Start painting with watercolor.

Please help spot the primary colors to start (Winsor & Newton professional grade)
3 hypothesis:

1.
Permanent Rose (502)
Windsor Blue (709)
Windsor Lemon (722)

Alternatives (if out of stock):

Scarlet Lake (603)
French Ultramarine (263)
Winsor Yellow (730)

2.
Permanent Alizarin Crimson (466)
French Ultramarine (263)
Winsor Yellow (730)

Alternatives (if out of stock):

Windsor Lemon (722)
Bismuth Yellow (25)
Permanent Rose (502)

3.
Alternative way choosing Cyan, Magenta e Yellow (instead of Red and Blue).
Permanent Magenta (489)
Alizarin Crimson (4)
Quinacridone Red (3)

Cerulean Blue (137)
Manganese Blue Hue (379)

A Yellow from above

Thank s in advance for your kind help.
Best regards.


----------



## picassolite (Dec 10, 2016)

I hope you have a bottle of aspirin by your side for this one ...


Here is your challenge ... your primary colors are red, blue, and yellow... no matter what the names of them are.



What you have here is a list of primaries ... but some are stain and others are opaque.


If you paint the same picture ... using all the possible charts ... one after another ... you will get very different painterly affects.


Best regards


----------



## Atha (Sep 1, 2019)

Thank you very much.
Regards.


----------



## Scott R Nelson (Jun 26, 2013)

picassolite said:


> Here is your challenge ... your primary colors are red, blue, and yellow... no matter what the names of them are.


The primary colors for printed material are cyan, magenta and yellow.
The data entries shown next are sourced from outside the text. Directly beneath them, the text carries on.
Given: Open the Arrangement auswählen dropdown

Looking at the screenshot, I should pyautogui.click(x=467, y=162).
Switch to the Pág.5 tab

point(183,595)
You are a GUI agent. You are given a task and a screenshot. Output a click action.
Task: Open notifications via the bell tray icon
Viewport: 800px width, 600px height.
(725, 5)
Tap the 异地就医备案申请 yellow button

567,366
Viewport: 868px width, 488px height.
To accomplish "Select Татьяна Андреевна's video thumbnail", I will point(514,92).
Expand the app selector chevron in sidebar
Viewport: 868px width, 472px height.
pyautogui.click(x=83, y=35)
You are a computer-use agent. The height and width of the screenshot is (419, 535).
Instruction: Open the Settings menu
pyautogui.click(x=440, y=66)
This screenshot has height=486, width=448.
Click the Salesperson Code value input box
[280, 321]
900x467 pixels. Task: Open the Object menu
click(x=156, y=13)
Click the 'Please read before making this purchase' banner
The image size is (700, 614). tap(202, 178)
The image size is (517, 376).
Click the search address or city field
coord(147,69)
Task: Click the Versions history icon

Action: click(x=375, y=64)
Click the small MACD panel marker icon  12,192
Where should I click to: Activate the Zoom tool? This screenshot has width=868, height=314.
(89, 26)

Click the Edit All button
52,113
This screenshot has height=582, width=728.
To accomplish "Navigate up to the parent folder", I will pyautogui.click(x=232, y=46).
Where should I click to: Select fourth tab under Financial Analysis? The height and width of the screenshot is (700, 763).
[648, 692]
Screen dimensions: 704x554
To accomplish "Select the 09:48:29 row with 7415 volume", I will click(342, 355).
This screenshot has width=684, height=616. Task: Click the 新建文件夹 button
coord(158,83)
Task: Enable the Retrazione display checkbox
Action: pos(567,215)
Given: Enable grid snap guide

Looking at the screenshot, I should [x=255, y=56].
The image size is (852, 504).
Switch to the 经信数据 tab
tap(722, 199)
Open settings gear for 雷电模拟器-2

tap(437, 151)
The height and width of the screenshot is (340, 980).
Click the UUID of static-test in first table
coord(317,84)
If you substitute blue and red for cyan and magenta the colors you mix will be a bit more muddy.

I'm experimenting right now with just using three colors to mix everything else that I want. These three work fairly well for me:


Quinacridone Rose (Blick)
Phthalo Blue (Blick)
Quinophthalone Yellow (Daniel Smith)

I think these are all stains rather then opaque pigments, so there are some things I can't do with them. As a test, I used one of those Prang 16-color sets to lay down pure colors, then I checked that I could match all of those, including brown and black and I was able to come very close.

Yes, it's nice to have a zillion colors, but it is also interesting to be able to mix whatever color you need.

Other colors that I happen to like painting with include:


Quinacridone Magenta (Winsor & Newton)
Quinacridone Gold (Winsor & Newton)
Gamboge Hue (Grumbacher)
Hooker's Green Deep Hue (Grumbacher)
Antwerp Blue (Winsor & Newton)

I'm an on again/off again painter and haven't done much for several years. Trying to get back going again. Once I succeed at that, I'll post any new paintings that I manage to finish.


----------